だけど、教えてくれるならやりたいなと思っていると、何故か早希ちゃんが目を輝かせてこちらの手を握ってくる。
「透ちゃんゲーム初めてなんだ~。じゃあ、私が色々教えてあげるよ」
「ほんと?ありがとう」
「任せて」
ニヤニヤしながら笑う彼女に一瞬不思議に思うが、なるほど、彼女はいつも誠君に負けているようで、初心者の私になら勝てると踏んだらしい。
だが、そっちがその気なら私も本気でやらせてもらおう。やったことは無くても、大抵のことならうまくやれる自信があるし。
「あっお前。いつも俺にボコボコにされてるから自分より弱い奴をカモにしようとしてるだろ」
さすがは、兄というべきか誠君は彼女の企みに気づいたらしい。
「ちがうもーん」
目をあからさまに逸らしながら言う彼女は少し可愛い。
「嘘つけ」
「ちゃんと教えるもーん。
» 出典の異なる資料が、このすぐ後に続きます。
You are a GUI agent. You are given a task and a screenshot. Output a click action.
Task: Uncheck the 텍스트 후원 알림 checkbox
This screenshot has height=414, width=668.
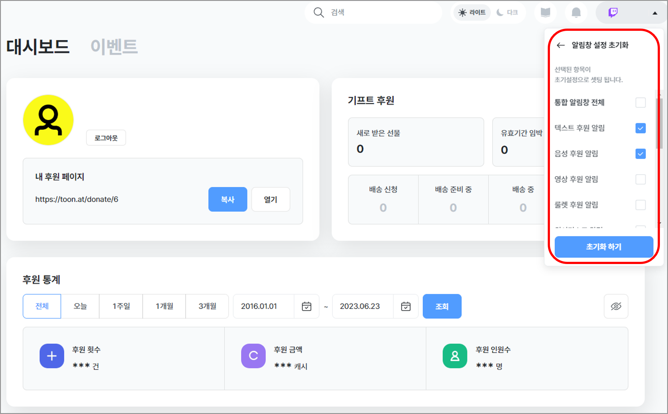[x=640, y=128]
ね、透ちゃん。それならいいよね?」
「いいよ。あんまりよくわからないし」
「ありがとう。へっへっへっ」
完全に悪い企みが顔が出ている彼女はそう言ってせっせと準備を始めた。
そして、彼女の説明が始まる。私の近くに座り、コントローラーのボタンの位置を指しながら教えてくれる。
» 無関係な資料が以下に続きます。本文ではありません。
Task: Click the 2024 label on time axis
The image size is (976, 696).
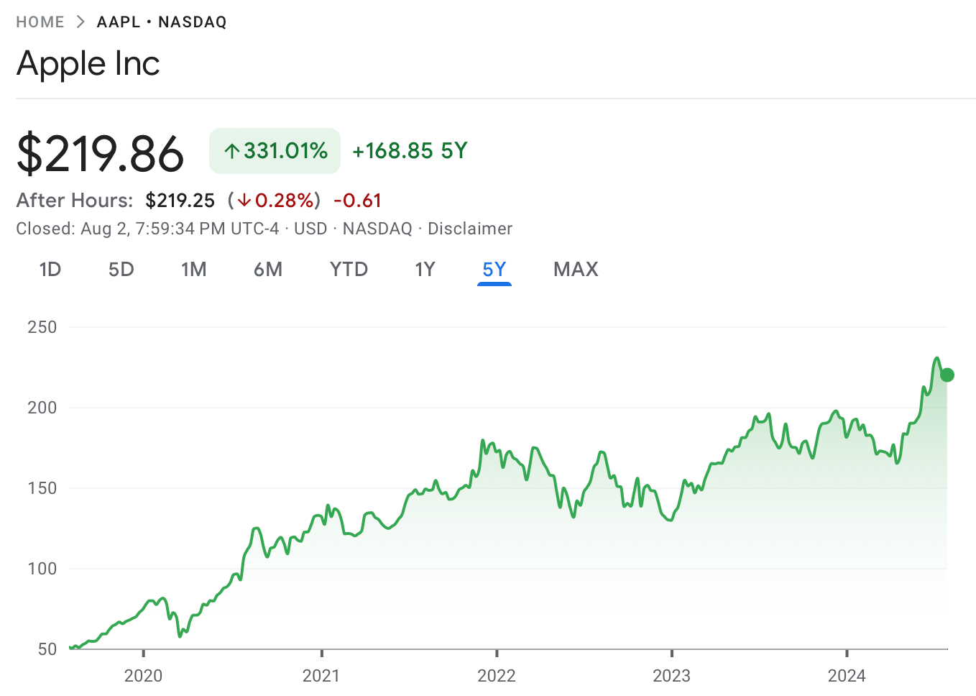Action: point(847,675)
「ここら辺のボタンは全部攻撃で、移動はこっち。後はガチャガチャやってると必殺技が出る感じかな」
情報量を絞る作戦かなと心を見るが、ただ純粋に教えようとしているだけのようで拍子抜けする。そんな腹芸が出来ないタイプなのは分かっていたが、どうやら彼女はここでも期待を裏切らなかったようだ。
「あー。代われ、そんなんじゃわからん」
しばらく黙って聞いた誠君は、とうとう諦めたらしく、説明を交代するため彼女をどかし、私の近くに座った。
だが、女性同士では気にならないその距離は、不意に好きな人に詰められるにはあまりにも近すぎて心臓の鼓動がこれ以上無いほどに早まる。
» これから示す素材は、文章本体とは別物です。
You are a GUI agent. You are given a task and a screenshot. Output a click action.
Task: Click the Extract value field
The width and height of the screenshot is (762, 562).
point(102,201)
鏡を見なくても顔に血が集まり、体温が上がるのが分かる。先ほどまで涼しいと感じていた部屋の温度は、まるで外にいるかのように熱く感じ始め、じんわりと手に汗が滲んできた。
「これが、弱攻撃で、こっちが強攻撃、で移動はこれ、逆向きにするとガード。必殺技とかはこの説明書の通りリズムよくボタンを押してくと出る。なんとなくわかるか?」
彼はコントローラーの方を見て、指をさしながら丁寧に教えてくれた。
だけど、鼓動の音が大きすぎて、私の耳にはその説明は全く入ってこない。それに、私は下を見るふりをしながらずっと彼を盗み見ていた。
「う、うん」
そして、ふと顔を上げて尋ねてきた彼と目が合うと、心臓が鷲掴みされたように激しく跳ね、体がこわばる。
「とりあえず、一回やってみるか?」
彼は、説明に集中していたようで私の異変には気づいていないようだ。何ともない顔で私にそう聞いてくる。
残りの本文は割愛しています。